Political Crisis and Protest in Peru

Written by: Kate Roglieri

On December 7th, Peruvian legislators began their 7th presidential impeachment proceeding since 2017. This latest attempt to quell corruption in the South American country came after President Pedro Castillo attempted to dissolve the current Congress and rule by decree– characterized by many as a failed coup attempt. While Peru has experienced a tremendous amount of political turmoil in the past 30 years, the most recent crisis has led to violent protests and widespread debate over the relationship between elected officials and their constituents. 

Pedro Castillo was elected president of Peru in July of 2021 and his campaign was largely centered upon his identity as a man of the people, as he had spent most of his career working as a primary school teacher in the rural areas of Peru. He was frequently pictured on the campaign trail sporting traditional clothing from his native region of Cajamarca, and his platform was largely focused on addressing poverty and income inequality. The 2021 election was controversial and riddled with charges of fraud, with Castillo’s opponent Keiko Fujimori refusing to concede. Eventually, Castillo was declared the proper winner of the election, and in his inaugural address, he lamented the legacy of Peru’s colonial history and proclaimed his presidency to symbolize the return of power to the peasant class

Although he emerged victorious in the 2021 election, Castillo’s political battle was far from over. The party of his political rivals held a majority in Congress in 2021, and they swiftly launched impeachment efforts against Castillo in December 2021 and March 2022. Both attempts were grounded in accusations of corruption and ties to organized crime. The political instability of late 2021 and early 2022 was only worsened by a series of crises that struck the general public. Peruvian farmers faced a severe drought coupled with the spread of avian flu amongst livestock, and the entire country faced a vicious fifth wave of COVID-19 infections. This resulted in further political dissatisfaction, and the third impeachment trial against Castillo began in early December 2022.
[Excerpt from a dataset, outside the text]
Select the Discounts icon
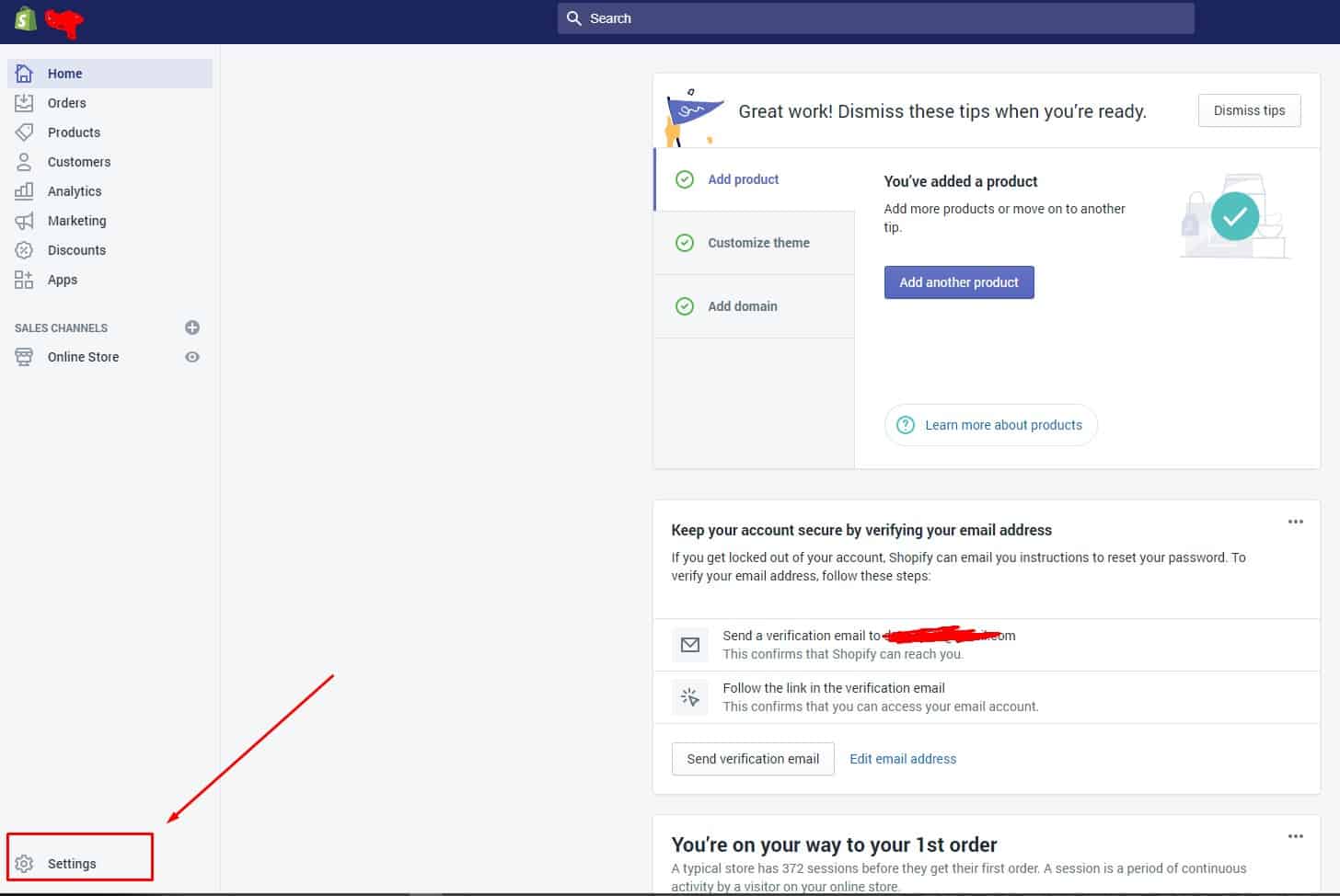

On December 7th, Castillo stated his intent to dissolve the current legislature in order to install an emergency government with the intention of both moving up the next election cycle and drafting a new constitution. He called for the installation of a nationwide curfew and declared that he would be ruling by decree. Later that same day, Castillo was formally removed from power and subsequently detained by authorities. Members of Congress stated that Castillo’s removal from office was grounded in his “permanent moral incapacity”, and he soon became the subject of federal fraud investigations. Castillo is now being accused of using his power to profit off of government contracts while also allowing a criminal organization to infiltrate the Peruvian Ministry of Transport and Communications. Following Castillo’s removal, Peru’s Vice President Dina Boluarte was sworn in as the nation’s first female president. 

Just like her predecessor, Boluarte would be faced with political challenges immediately after taking office. Castillo’s arrest and self proclaimed innocence sparked nationwide protests that quickly turned violent. Protests in rural areas of Peru were especially violent, with the military killing seven protestors in the city of Ayacucho. Boluarte’s new government declared a 30 day state of emergency across the country, giving the military control of important infrastructure while restricting citizens’ rights to freedom of movement and assembly. 

The volatility of the political situation and the wave of protest reflects a deep dissatisfaction with elected officials across Peru. According to political scientist Paula Távara Pineda, “political parties nowadays [in Peru] are very distanced from the people, barely passing laws amid their vacancy votes and not for the most pressing concern”. Távara Pineda went on to describe a general distaste amongst the Peruvian people for the executive branch in particular, as it has become “so dedicated to its own survival against vacancies that it’s left by the wayside programs and policies key for this post-pandemic period”. While media coverage surrounding the current protests is centered around Castillo’s removal, it is important to recognize the disconnect between Peruvian politicians and their people that has persisted for the past 30 years and has only exacerbated social and political crises.